Stated task 1
According to the text on the scientific method, what is a hypothesis?
Stated task 2
Translate this sentence from the text on the scientific method into Spanish: "Predictions must be easy to measure."
Stated task 3
Carry on writing the text on the scientific method, starting after its final sentence.

# start of Source document

The interactive diagram below may help you understand the scientific method and how it is applied to an experiment. You can click on parts of the diagram to learn more. Use the "return to top" button to return to the diagram for more exploration.
Diagram of the scientific method. The Scientific Method starts with aquestion, and background research is conducted to try to answer that question. If you want to find evidence for an answer or an answer itself then you construct a hypothesis and test that hypothesis in an experiment. If the experiment works and the data is analyzed you can either prove or disprove your hypothesis. If your hypothesis is disproved, then you can go back with the new information gained and create a new hypothesis to start the scientific process over again.
Steps of the Scientific Method
1. Ask a Question
The scientific method starts when you ask a question about something that you observe: How, What, When, Who, Which, Why, or Where?
For a science fair project some teachers require that the question be something you can measure, preferably with a number.
2. Do Background Research
Rather than starting from scratch in putting together a plan for answering your question, you want to be a savvy scientist using library and Internet research to help you find the best way to do things and ensure that you don't repeat mistakes from the past.
3. Construct a Hypothesis
A hypothesis is an educated guess about how things work. It is an attempt to answer your question with an explanation that can be tested. A good hypothesis allows you to then make a prediction:
"If _____[I do this] _____, then _____[this]_____ will happen."
State both your hypothesis and the resulting prediction you will be testing. Predictions must be easy to measure.
4. Test Your Hypothesis by Doing an Experiment
Your experiment tests whether your prediction is accurate and thus your hypothesis is supported or not. It is important for your experiment to be a fair test. You conduct a fair test by making sure that you change only one factor at a time while keeping all other conditions the same.

# end of Source document
# start of Given information

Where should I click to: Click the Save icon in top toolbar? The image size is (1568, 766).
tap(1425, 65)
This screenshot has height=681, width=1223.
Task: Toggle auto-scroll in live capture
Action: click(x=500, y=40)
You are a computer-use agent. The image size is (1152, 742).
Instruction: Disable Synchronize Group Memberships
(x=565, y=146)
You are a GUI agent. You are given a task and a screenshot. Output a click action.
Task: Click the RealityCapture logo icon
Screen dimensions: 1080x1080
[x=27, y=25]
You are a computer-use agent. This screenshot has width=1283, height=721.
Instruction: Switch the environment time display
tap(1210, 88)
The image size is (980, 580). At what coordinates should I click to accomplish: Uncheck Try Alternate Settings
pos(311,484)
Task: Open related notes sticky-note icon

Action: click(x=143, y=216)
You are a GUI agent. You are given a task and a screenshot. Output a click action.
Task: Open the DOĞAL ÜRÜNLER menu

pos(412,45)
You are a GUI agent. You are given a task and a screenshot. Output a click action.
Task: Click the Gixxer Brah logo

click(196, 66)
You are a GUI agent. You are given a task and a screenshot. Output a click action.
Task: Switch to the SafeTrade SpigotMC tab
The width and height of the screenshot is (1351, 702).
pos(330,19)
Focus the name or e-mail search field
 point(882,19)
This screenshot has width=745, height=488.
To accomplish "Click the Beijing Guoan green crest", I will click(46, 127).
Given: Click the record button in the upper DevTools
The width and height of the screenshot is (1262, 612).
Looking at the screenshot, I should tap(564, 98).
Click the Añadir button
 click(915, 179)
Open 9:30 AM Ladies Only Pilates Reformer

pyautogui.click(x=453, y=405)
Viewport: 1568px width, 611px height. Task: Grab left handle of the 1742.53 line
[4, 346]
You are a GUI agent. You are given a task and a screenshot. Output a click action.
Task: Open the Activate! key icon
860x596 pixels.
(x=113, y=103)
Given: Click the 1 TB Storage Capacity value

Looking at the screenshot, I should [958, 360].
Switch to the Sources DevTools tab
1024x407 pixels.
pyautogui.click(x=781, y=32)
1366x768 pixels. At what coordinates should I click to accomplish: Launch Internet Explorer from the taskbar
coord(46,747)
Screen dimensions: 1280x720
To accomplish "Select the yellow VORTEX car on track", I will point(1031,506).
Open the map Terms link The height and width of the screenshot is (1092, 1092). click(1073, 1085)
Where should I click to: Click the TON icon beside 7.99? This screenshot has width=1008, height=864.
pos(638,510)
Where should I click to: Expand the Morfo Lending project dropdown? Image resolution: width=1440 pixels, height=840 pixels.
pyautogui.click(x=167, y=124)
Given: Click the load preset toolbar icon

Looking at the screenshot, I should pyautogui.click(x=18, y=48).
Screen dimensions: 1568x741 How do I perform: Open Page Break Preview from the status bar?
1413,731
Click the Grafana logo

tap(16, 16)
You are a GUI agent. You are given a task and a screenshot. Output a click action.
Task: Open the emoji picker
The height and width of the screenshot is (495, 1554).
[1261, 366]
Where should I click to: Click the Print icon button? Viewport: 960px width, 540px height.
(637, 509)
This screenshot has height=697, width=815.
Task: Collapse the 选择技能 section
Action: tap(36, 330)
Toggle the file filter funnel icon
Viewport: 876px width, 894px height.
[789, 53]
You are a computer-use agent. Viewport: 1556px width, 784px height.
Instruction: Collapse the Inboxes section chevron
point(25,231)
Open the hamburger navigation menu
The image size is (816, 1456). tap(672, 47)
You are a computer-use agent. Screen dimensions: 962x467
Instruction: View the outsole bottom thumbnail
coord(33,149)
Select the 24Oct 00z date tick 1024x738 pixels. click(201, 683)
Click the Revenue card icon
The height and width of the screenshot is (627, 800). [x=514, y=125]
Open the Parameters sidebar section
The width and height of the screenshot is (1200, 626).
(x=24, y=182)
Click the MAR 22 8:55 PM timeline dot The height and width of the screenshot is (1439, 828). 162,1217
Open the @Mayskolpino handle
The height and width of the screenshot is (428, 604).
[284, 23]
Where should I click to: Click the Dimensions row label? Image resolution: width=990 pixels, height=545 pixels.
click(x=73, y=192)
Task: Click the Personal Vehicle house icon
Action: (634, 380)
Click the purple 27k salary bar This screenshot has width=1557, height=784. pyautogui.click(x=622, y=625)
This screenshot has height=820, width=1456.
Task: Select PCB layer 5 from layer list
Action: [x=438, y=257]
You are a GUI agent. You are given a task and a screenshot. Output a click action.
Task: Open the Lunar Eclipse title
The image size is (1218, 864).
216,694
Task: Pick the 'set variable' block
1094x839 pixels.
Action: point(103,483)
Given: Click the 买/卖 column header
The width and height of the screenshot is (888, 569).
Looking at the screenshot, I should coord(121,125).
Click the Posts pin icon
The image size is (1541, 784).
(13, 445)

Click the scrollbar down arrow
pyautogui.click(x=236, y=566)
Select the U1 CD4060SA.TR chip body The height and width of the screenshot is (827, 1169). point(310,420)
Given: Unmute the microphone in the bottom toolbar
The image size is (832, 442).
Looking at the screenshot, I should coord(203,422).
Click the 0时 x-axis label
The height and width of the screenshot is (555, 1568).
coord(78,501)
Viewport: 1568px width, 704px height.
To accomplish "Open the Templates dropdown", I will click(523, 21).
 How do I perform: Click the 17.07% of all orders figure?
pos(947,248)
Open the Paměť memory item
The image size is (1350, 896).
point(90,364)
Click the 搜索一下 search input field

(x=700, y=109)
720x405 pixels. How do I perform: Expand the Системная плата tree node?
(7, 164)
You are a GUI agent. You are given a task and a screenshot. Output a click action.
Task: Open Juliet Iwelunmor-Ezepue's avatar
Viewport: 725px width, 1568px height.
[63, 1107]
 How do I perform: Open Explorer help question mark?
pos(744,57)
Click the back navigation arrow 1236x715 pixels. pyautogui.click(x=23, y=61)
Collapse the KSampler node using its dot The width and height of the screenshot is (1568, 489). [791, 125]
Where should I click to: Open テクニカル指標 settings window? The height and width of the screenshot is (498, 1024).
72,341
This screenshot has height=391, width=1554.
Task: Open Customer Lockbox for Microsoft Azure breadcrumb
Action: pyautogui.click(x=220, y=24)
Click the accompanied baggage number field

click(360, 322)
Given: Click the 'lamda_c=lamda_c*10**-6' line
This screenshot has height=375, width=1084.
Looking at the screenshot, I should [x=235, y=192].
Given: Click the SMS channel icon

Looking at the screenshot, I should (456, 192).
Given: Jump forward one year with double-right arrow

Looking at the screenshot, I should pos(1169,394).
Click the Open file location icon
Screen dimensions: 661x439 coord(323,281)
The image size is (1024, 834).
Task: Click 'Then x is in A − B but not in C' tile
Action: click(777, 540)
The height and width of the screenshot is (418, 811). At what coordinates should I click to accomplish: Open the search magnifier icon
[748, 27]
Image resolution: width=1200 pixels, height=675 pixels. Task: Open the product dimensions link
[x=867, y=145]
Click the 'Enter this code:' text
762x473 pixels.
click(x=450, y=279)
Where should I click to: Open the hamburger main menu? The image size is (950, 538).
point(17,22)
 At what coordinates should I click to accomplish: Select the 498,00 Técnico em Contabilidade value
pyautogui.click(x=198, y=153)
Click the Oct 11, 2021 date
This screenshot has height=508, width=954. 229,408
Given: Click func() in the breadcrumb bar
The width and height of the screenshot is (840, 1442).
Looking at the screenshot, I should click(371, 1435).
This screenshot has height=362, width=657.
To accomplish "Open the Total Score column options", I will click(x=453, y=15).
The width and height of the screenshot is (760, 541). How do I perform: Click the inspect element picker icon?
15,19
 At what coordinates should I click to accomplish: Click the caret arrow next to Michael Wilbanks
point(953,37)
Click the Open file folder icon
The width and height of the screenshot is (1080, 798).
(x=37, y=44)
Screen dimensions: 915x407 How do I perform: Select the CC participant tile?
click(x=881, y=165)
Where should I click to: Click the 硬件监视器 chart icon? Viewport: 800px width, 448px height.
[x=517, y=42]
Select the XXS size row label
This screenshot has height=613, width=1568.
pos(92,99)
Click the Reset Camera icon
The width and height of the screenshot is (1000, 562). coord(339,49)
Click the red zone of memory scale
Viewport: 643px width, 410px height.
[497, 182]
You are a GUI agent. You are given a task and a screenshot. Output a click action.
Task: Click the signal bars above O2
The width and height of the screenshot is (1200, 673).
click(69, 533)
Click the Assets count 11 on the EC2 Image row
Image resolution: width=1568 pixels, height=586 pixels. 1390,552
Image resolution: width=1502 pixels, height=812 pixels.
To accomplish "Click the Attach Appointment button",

# end of Given information

Task answer 1
A hypothesis is an educated guess about how things work.

Task answer 2
Las predicciones deben ser fáciles de medir.

Task answer 3
You should also repeat your experiments several times to make sure that the first results weren't just an accident.
5. Analyze Your Data and Draw a Conclusion
Once your experiment is complete, you collect your measurements and analyze them to see if they support your hypothesis or not.
Scientists often find that their predictions were not accurate and their hypothesis was not supported, and in such cases they will communicate the results of their experiment and then go back and construct a new hypothesis and prediction based on the information they learned during their experiment. This starts much of the process of the scientific method over again. Even if they find that their hypothesis was supported, they may want to test it again in a new way.
6. Communicate Your Results
To complete your science fair project you will communicate your results to others in a final report and/or a display board. Professional scientists do almost exactly the same thing by publishing their final report in a scientific journal or by presenting their results on a poster or during a talk at a scientific meeting. In a science fair, judges are interested in your findings regardless of whether or not they support your original hypothesis.
Helpful Video Which Explains the Scientific Method
Frequently Asked Questions
What are the six steps of the scientific method?
What is a scientific method example?
- Ask a Question: Why does Greenland look so large on a map?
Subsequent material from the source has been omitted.